*TASK STATEMENT*:
Starting at the first line, copy the data below through to the end, exactly.

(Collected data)
'''
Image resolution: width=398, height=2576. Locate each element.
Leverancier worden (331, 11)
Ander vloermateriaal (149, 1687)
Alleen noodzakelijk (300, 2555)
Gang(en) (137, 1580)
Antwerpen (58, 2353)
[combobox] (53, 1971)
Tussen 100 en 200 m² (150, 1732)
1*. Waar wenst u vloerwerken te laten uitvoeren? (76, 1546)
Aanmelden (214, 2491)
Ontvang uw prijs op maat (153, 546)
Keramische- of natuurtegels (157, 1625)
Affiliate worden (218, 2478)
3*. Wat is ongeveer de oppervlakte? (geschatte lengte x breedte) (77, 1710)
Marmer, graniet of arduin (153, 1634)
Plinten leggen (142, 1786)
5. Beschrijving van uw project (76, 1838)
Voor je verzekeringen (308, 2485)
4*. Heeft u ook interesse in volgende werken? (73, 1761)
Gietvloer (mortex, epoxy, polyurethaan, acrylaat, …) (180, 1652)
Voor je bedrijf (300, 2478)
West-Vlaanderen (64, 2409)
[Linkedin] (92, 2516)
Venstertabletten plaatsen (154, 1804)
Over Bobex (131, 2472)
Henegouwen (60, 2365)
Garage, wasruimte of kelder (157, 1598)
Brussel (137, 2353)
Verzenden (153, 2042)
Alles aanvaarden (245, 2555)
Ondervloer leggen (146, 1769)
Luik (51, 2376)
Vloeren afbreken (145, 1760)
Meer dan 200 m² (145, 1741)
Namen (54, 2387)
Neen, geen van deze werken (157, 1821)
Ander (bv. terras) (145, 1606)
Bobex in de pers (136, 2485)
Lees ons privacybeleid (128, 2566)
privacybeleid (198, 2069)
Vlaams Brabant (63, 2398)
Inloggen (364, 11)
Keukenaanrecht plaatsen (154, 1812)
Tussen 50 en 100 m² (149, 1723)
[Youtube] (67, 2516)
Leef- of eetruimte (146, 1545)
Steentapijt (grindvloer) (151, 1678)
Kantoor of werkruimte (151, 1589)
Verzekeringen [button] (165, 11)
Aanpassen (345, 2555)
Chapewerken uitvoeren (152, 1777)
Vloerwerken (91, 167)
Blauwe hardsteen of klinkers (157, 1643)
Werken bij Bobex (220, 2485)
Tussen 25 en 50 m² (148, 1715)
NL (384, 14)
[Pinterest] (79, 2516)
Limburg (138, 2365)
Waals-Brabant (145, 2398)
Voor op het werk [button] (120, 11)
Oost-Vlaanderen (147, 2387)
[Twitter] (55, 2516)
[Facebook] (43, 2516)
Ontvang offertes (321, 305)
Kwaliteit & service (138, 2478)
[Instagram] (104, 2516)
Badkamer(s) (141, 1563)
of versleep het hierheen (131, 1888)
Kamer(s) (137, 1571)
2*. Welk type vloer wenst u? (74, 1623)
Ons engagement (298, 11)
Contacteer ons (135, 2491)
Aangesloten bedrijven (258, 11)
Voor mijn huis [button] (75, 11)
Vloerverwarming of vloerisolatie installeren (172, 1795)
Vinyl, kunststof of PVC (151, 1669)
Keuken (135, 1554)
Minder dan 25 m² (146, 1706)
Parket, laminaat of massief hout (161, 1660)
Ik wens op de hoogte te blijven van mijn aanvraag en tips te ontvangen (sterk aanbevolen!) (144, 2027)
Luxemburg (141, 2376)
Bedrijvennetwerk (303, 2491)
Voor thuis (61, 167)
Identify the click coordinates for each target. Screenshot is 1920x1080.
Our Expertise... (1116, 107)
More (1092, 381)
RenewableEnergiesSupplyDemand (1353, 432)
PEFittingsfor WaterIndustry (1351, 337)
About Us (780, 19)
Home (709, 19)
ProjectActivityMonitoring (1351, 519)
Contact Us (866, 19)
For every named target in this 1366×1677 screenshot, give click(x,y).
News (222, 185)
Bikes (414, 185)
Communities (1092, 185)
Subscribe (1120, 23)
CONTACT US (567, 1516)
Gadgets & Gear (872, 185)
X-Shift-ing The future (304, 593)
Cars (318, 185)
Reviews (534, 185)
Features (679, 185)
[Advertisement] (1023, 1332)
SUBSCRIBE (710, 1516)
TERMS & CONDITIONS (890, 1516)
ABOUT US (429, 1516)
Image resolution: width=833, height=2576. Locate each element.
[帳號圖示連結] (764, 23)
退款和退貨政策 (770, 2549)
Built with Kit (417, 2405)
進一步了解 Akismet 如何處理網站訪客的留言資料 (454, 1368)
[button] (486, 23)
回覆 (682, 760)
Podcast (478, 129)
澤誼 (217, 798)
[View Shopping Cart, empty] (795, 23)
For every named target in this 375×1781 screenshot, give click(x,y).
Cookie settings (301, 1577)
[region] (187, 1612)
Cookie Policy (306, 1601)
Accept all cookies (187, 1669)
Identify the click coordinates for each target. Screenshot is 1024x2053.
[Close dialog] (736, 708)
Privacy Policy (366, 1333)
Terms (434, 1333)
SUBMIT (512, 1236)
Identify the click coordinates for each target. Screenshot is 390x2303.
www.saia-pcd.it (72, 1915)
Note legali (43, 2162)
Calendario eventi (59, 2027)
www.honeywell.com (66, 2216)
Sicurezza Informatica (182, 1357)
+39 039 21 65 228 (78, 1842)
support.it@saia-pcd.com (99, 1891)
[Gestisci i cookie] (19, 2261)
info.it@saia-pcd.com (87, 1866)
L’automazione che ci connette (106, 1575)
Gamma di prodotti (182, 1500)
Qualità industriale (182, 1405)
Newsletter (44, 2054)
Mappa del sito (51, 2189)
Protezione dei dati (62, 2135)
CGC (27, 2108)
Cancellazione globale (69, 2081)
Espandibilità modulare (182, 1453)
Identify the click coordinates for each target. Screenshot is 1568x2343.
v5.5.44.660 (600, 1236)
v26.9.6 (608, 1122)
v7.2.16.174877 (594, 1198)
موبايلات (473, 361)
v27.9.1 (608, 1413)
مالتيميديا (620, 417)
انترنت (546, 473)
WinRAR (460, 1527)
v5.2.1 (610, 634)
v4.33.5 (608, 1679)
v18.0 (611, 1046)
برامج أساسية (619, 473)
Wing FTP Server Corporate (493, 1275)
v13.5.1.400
'''
*ANSWER SECTION*:
Image resolution: width=398, height=2576. Locate each element.
Leverancier worden (331, 11)
Ander vloermateriaal (149, 1687)
Alleen noodzakelijk (300, 2555)
Gang(en) (137, 1580)
Antwerpen (58, 2353)
[combobox] (53, 1971)
Tussen 100 en 200 m² (150, 1732)
1*. Waar wenst u vloerwerken te laten uitvoeren? (76, 1546)
Aanmelden (214, 2491)
Ontvang uw prijs op maat (153, 546)
Keramische- of natuurtegels (157, 1625)
Affiliate worden (218, 2478)
3*. Wat is ongeveer de oppervlakte? (geschatte lengte x breedte) (77, 1710)
Marmer, graniet of arduin (153, 1634)
Plinten leggen (142, 1786)
5. Beschrijving van uw project (76, 1838)
Voor je verzekeringen (308, 2485)
4*. Heeft u ook interesse in volgende werken? (73, 1761)
Gietvloer (mortex, epoxy, polyurethaan, acrylaat, …) (180, 1652)
Voor je bedrijf (300, 2478)
West-Vlaanderen (64, 2409)
[Linkedin] (92, 2516)
Venstertabletten plaatsen (154, 1804)
Over Bobex (131, 2472)
Henegouwen (60, 2365)
Garage, wasruimte of kelder (157, 1598)
Brussel (137, 2353)
Verzenden (153, 2042)
Alles aanvaarden (245, 2555)
Ondervloer leggen (146, 1769)
Luik (51, 2376)
Vloeren afbreken (145, 1760)
Meer dan 200 m² (145, 1741)
Namen (54, 2387)
Neen, geen van deze werken (157, 1821)
Ander (bv. terras) (145, 1606)
Bobex in de pers (136, 2485)
Lees ons privacybeleid (128, 2566)
privacybeleid (198, 2069)
Vlaams Brabant (63, 2398)
Inloggen (364, 11)
Keukenaanrecht plaatsen (154, 1812)
Tussen 50 en 100 m² (149, 1723)
[Youtube] (67, 2516)
Leef- of eetruimte (146, 1545)
Steentapijt (grindvloer) (151, 1678)
Kantoor of werkruimte (151, 1589)
Verzekeringen [button] (165, 11)
Aanpassen (345, 2555)
Chapewerken uitvoeren (152, 1777)
Vloerwerken (91, 167)
Blauwe hardsteen of klinkers (157, 1643)
Werken bij Bobex (220, 2485)
Tussen 25 en 50 m² (148, 1715)
NL (384, 14)
[Pinterest] (79, 2516)
Limburg (138, 2365)
Waals-Brabant (145, 2398)
Voor op het werk [button] (120, 11)
Oost-Vlaanderen (147, 2387)
[Twitter] (55, 2516)
[Facebook] (43, 2516)
Ontvang offertes (321, 305)
Kwaliteit & service (138, 2478)
[Instagram] (104, 2516)
Badkamer(s) (141, 1563)
of versleep het hierheen (131, 1888)
Kamer(s) (137, 1571)
2*. Welk type vloer wenst u? (74, 1623)
Ons engagement (298, 11)
Contacteer ons (135, 2491)
Aangesloten bedrijven (258, 11)
Voor mijn huis [button] (75, 11)
Vloerverwarming of vloerisolatie installeren (172, 1795)
Vinyl, kunststof of PVC (151, 1669)
Keuken (135, 1554)
Minder dan 25 m² (146, 1706)
Parket, laminaat of massief hout (161, 1660)
Ik wens op de hoogte te blijven van mijn aanvraag en tips te ontvangen (sterk aanbevolen!) (144, 2027)
Luxemburg (141, 2376)
Bedrijvennetwerk (303, 2491)
Voor thuis (61, 167)
Identify the click coordinates for each target. Screenshot is 1920x1080.
Our Expertise... (1116, 107)
More (1092, 381)
RenewableEnergiesSupplyDemand (1353, 432)
PEFittingsfor WaterIndustry (1351, 337)
About Us (780, 19)
Home (709, 19)
ProjectActivityMonitoring (1351, 519)
Contact Us (866, 19)
For every named target in this 1366×1677 screenshot, give click(x,y).
News (222, 185)
Bikes (414, 185)
Communities (1092, 185)
Subscribe (1120, 23)
CONTACT US (567, 1516)
Gadgets & Gear (872, 185)
X-Shift-ing The future (304, 593)
Cars (318, 185)
Reviews (534, 185)
Features (679, 185)
[Advertisement] (1023, 1332)
SUBSCRIBE (710, 1516)
TERMS & CONDITIONS (890, 1516)
ABOUT US (429, 1516)
Image resolution: width=833, height=2576. Locate each element.
[帳號圖示連結] (764, 23)
退款和退貨政策 (770, 2549)
Built with Kit (417, 2405)
進一步了解 Akismet 如何處理網站訪客的留言資料 (454, 1368)
[button] (486, 23)
回覆 (682, 760)
Podcast (478, 129)
澤誼 (217, 798)
[View Shopping Cart, empty] (795, 23)
For every named target in this 375×1781 screenshot, give click(x,y).
Cookie settings (301, 1577)
[region] (187, 1612)
Cookie Policy (306, 1601)
Accept all cookies (187, 1669)
Identify the click coordinates for each target. Screenshot is 1024x2053.
[Close dialog] (736, 708)
Privacy Policy (366, 1333)
Terms (434, 1333)
SUBMIT (512, 1236)
Identify the click coordinates for each target. Screenshot is 390x2303.
www.saia-pcd.it (72, 1915)
Note legali (43, 2162)
Calendario eventi (59, 2027)
www.honeywell.com (66, 2216)
Sicurezza Informatica (182, 1357)
+39 039 21 65 228 (78, 1842)
support.it@saia-pcd.com (99, 1891)
[Gestisci i cookie] (19, 2261)
info.it@saia-pcd.com (87, 1866)
L’automazione che ci connette (106, 1575)
Gamma di prodotti (182, 1500)
Qualità industriale (182, 1405)
Newsletter (44, 2054)
Mappa del sito (51, 2189)
Protezione dei dati (62, 2135)
CGC (27, 2108)
Cancellazione globale (69, 2081)
Espandibilità modulare (182, 1453)
Identify the click coordinates for each target. Screenshot is 1568x2343.
v5.5.44.660 (600, 1236)
v26.9.6 (608, 1122)
v7.2.16.174877 (594, 1198)
موبايلات (473, 361)
v27.9.1 (608, 1413)
مالتيميديا (620, 417)
انترنت (546, 473)
WinRAR (460, 1527)
v5.2.1 (610, 634)
v4.33.5 (608, 1679)
v18.0 (611, 1046)
برامج أساسية (619, 473)
Wing FTP Server Corporate (493, 1275)
v13.5.1.400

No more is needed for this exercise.